Indonesia selain dikenal sebagai Negara Maritim yang besar juga dikenal sebagai Negara Agraris yang berdaulat. Hal ini diketahui secara meluas mengingat sebagian besar mata pencaharian warga negara Indonesia merupakan petani. Hal ini membuat sektor pertanian menjadi sektor kritis bagi perekonomian Indonesia. Salah satu peran terpenting yang dipegang sektor pertanian Indonesia adalah penopang ketahanan pangan negara. Dalam Webinar KOPITU dan Propaktani, perkembangan sektor pertanian dibahas dengan mengadakan banding dengan negara agraris lain di Kawasan ASEAN. Webinar ini dihadiri oleh Duta Besar LBBP RI untuk Republik Sosialis Vietnam Denny Abdi, Duta Besar RI Untuk Brazil Sudaryomo Hartosudharmo, Direktur Jenderal Tanaman Pangan Suwandi, Ketua Umum KOPITU Yoyok Pitoyo, Wakil Bupati Banyuwangi Sugirah, dan Wakil Bupati Tabanan yang diwakili oleh Kepala Dinas Pertanian Tabanan I Nyoman Budana.

“Banyak sekali pekerjaan rumah yang perlu dibahas jika sudah terkait pengembangan kualitas dan kuantitas pertanian. Namun kita bisa breakdown dulu pada aspek dan sisi mana kita akan mulai. Dari kementerian tentu tidak pernah berhenti melakukan upaya upaya peningkatan melalui berbagai program kerja dan pembukaan peluang-peluang baru. Kami rasa dengan adanya banding dengan negara agraris lain akan sangat bisa memberikan masukan kritis terutama pada aspek teknologi pertanian yang bisa kita adaptasi”, ungkap Suwandi.

Dalam paparanya, Denny Abdi mengungkapkan bahwa perubahan iklim, industrialisasi, kekeringan, berkurangnya pasokan air bersih, polusi, dan kenaikan permukaan laut berpotensi merusak pembangunan pertanian modern yang sedang berlangsung di Vietnam. “Perubahan iklim, kenaikan permukaan laut, dan penurunan lahan pertanian, menjadikan adanya kebutuhan mendesak untuk meningkatkan teknologi pertanian dan mengadopsi Climate Smart Agriculture (CSA). Oleh karena itu, orientasi perkembangan teknologi pertanian di Vietnam lebih ke arah kendali terhadap kondisi alam, khususnya proteksi dan prevensi terhadap potensi bahaya yang akan datang”, ungkap Denny.

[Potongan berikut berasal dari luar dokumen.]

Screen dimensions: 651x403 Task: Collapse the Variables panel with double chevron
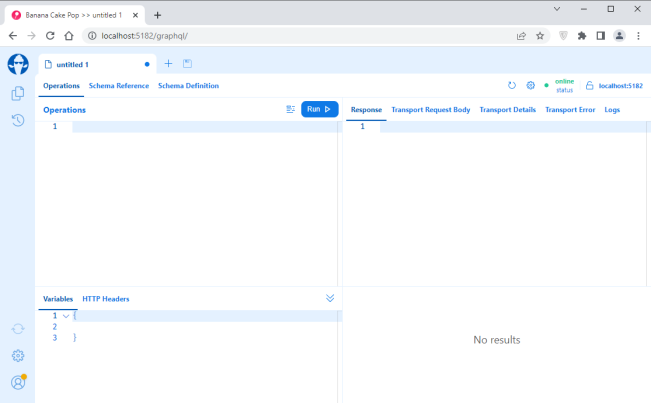point(330,298)
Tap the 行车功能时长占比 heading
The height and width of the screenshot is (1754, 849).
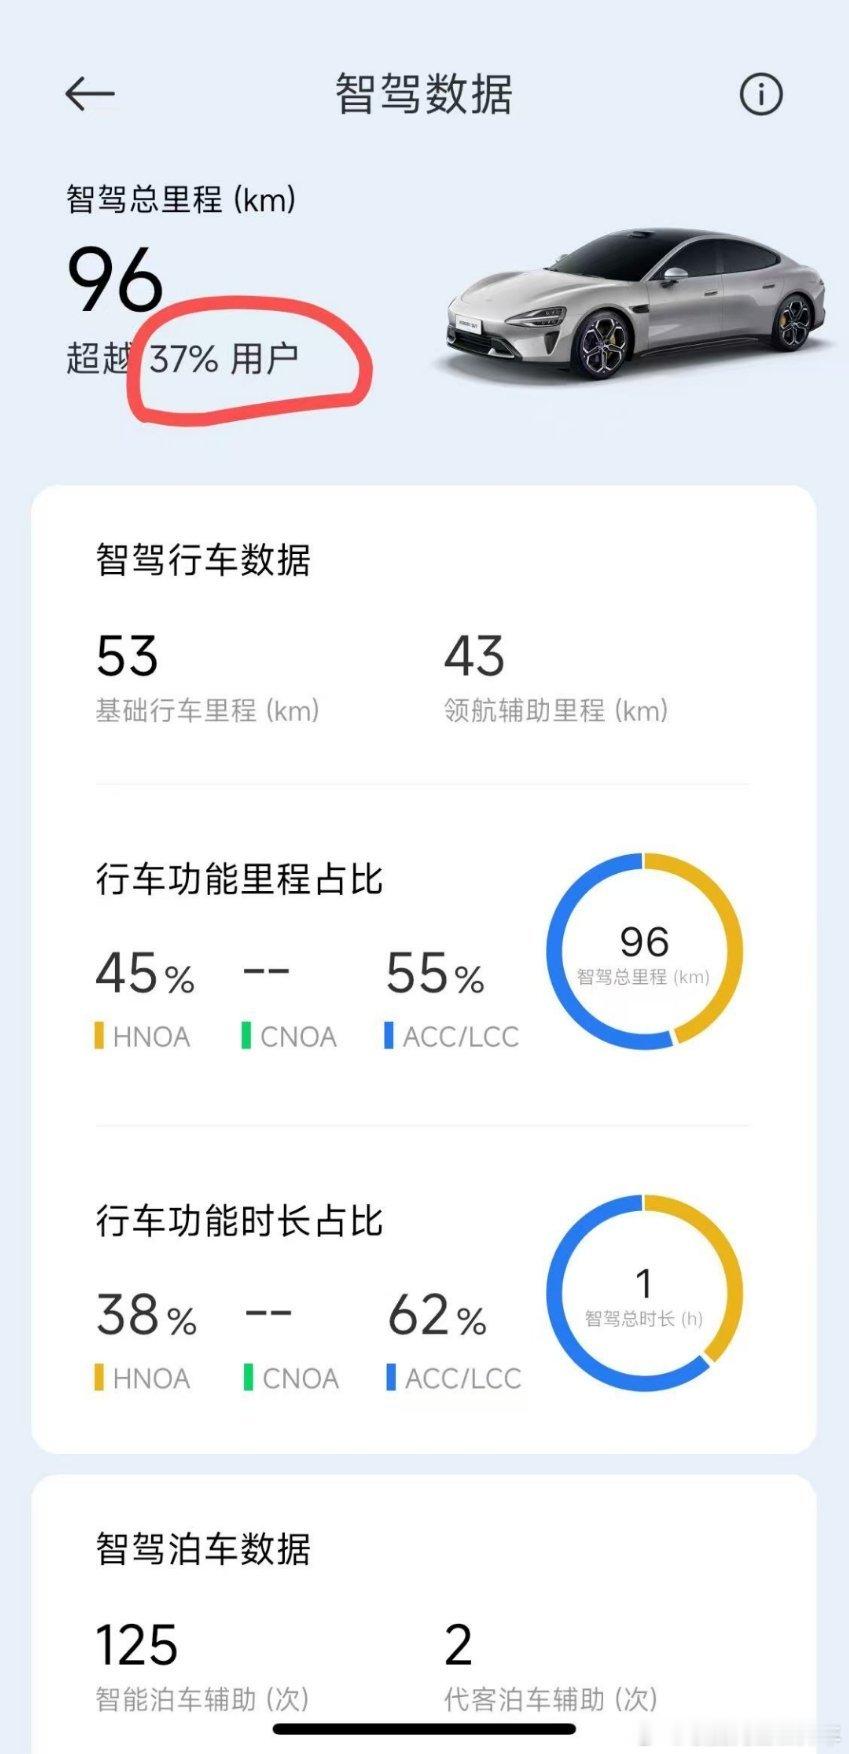click(240, 1221)
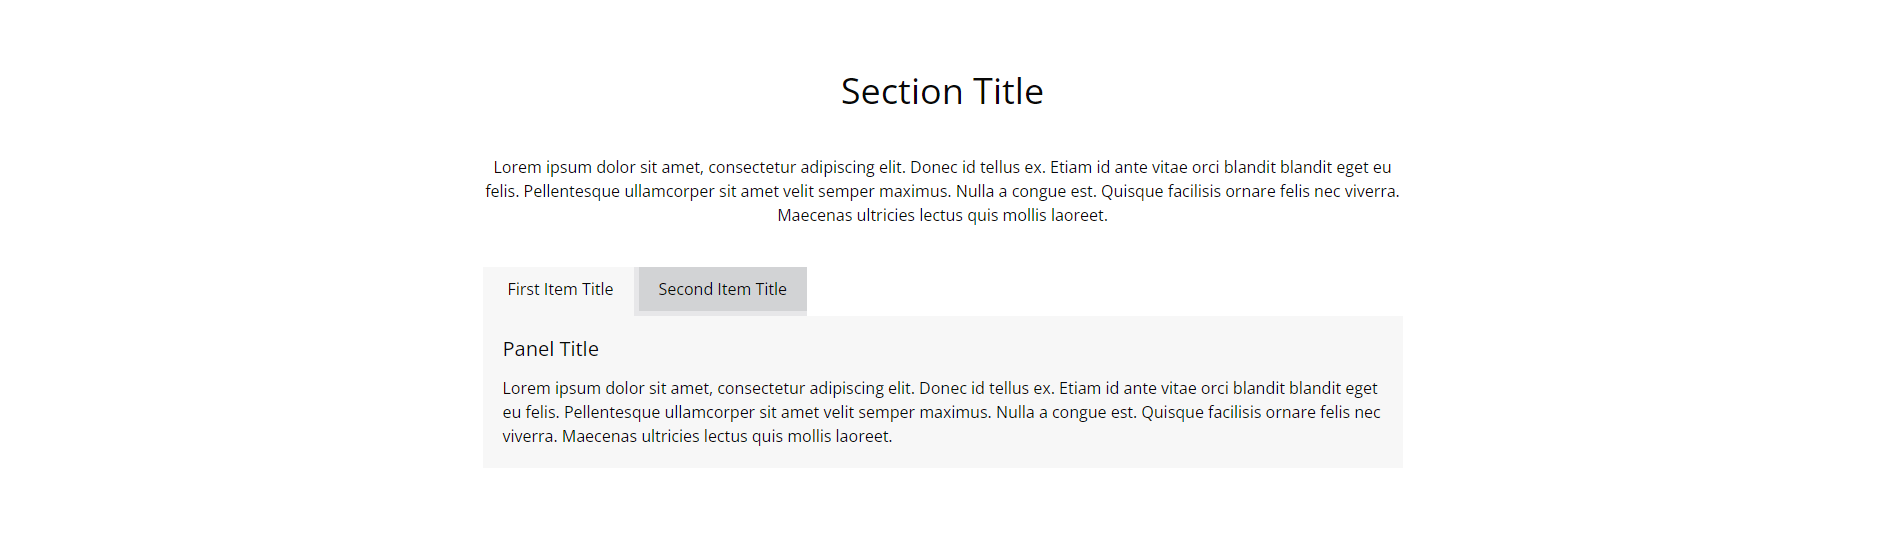Click the first line of the centered intro paragraph
The image size is (1893, 550).
[x=942, y=168]
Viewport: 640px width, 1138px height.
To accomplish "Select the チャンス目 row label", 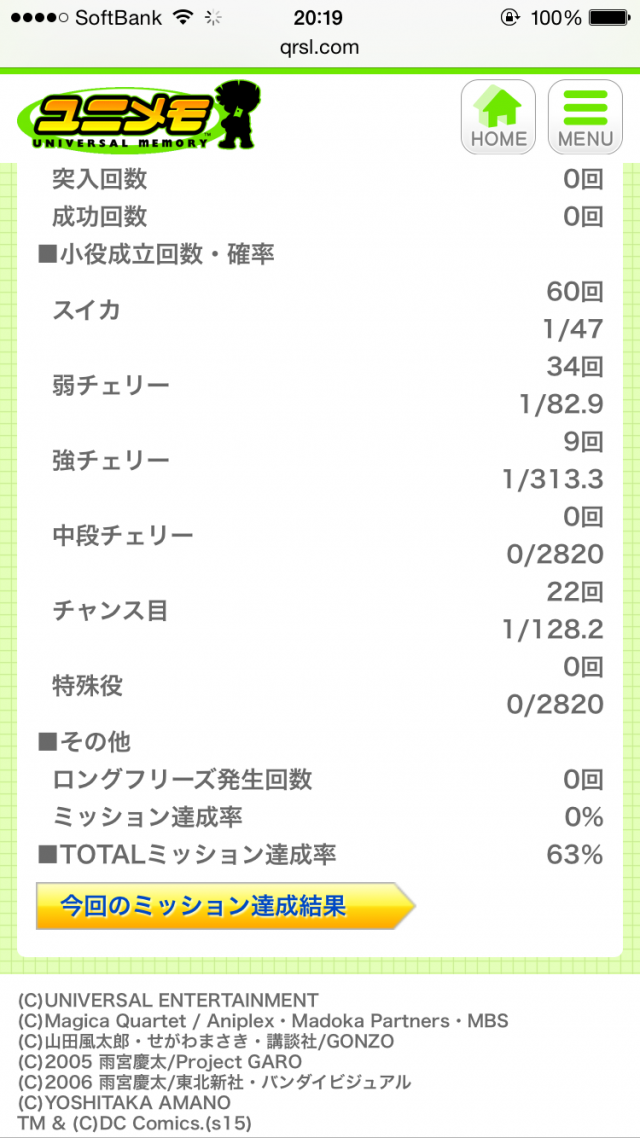I will pyautogui.click(x=110, y=610).
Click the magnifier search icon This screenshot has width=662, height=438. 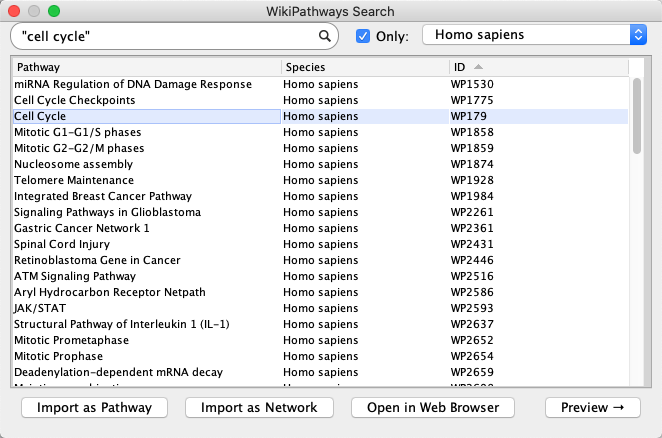(x=324, y=36)

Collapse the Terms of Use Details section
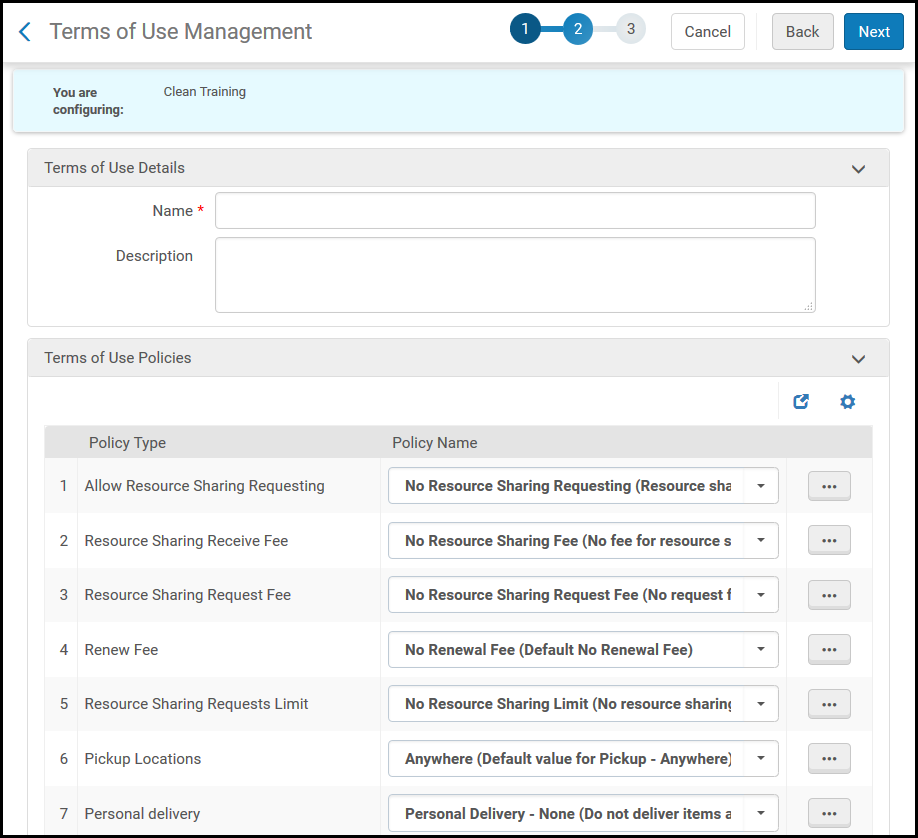(x=858, y=169)
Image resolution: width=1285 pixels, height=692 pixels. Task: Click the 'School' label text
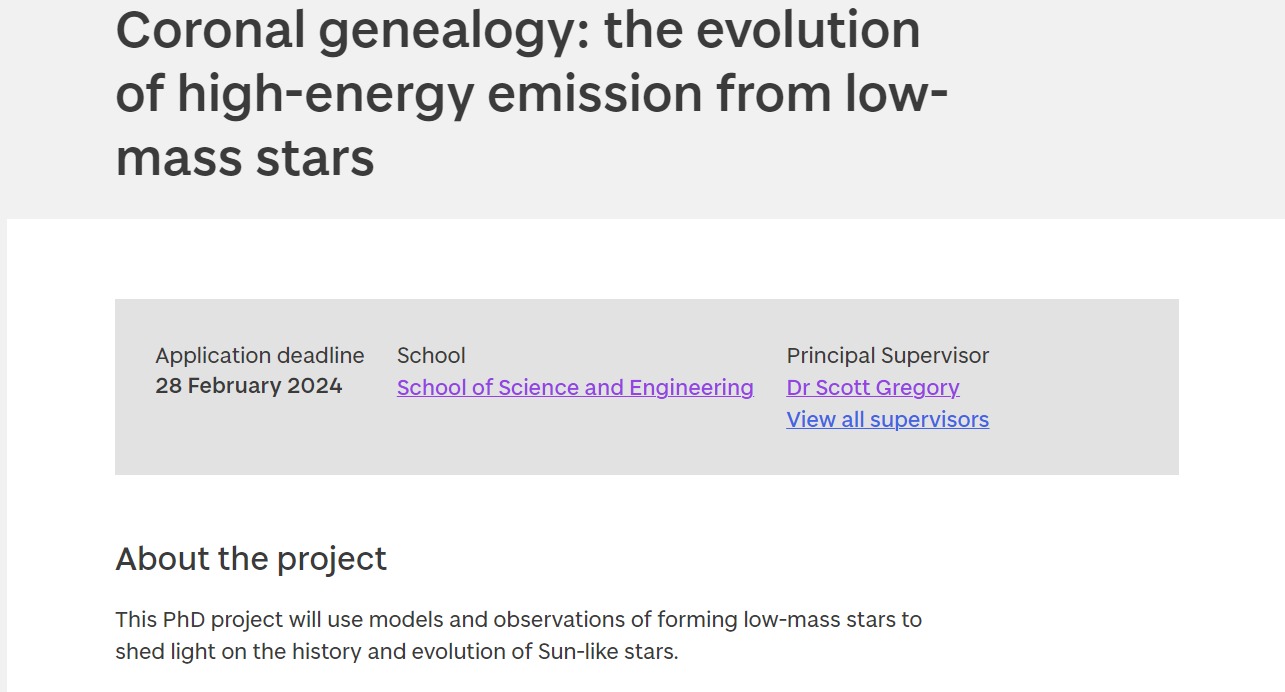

Sedangkan Kadistan Tabanan mengungkapkan bahwa jika pada skala daerah, titik berat peningkatan kualitas dan kuantitas yang sangat urgent adalah pada sumber daya manusia petani itu sendiri. “Kita banyak melakukan pelatihan dan pendampingan untuk petani kita. Kita banyak mewadahi petani agar memiliki akses lebih jauh terhadap teknologi, peluang pasar dan keterlibatan berbagai pemangku kepentingan”, ungkap Nyoman Budana.

Di sisi yang sama sebagai otoritas di daerah, Sugirah mengungkapkan bahwa Banyuwangi banyak memberikan peluang kepada petani dengan melibatkan stakeholder swasta. “Kita tidak bisa melakukan sendiri, oleh karena itu kami sangat mendukung kerjasama seperti yang dilakukan oleh PT Zhafira Jaya Bumi dan KOPITU yang diresmikan beberapa waktu lalu. Dengan demikian secara tidak langsung kita sudah mendapat berbagai peluang baru melalui keterlibatan pihak yang memiliki kapasitas luas”, ungkap Sugirah.

Menurut Sudaryomo, terkait strategi peningkatan ekspor dan membuka peluang pasar baru, trade agreement perlu diambil oleh pemerintah. “Pemerintah perlu mengadakan banyak perjanjian dagang dengan berbagai negara, dengan demikian akan tercipta peluang pasar baru untuk berbagai komoditas. Di samping itu, tarif juga akan dapat dikendalikan lebih spesifik dan efisien”, ungkap Sudaryomo.

“Sebenarnya tidak hanya terpaku pada pasar ekspor. Yang cukup penting juga adalah perbaikan kualitas produk dari dalam negeri. Karena dengan demikian, kami yakin demand akan muncul dengan sendirinya sehingga ekspor bukan lagi hal yang sulit. Di samping itu, investasi akan dapat terpicu untuk datang. Namun pada saatnya nanti, kita berharap petani juga dapat memahami skema-skema keterlibata petani dalam peluang investasi, demi keamanan para petani dan pemangku kepentingan lain dari business hazard yang mungkin tercipta”, ungkap Yoyok.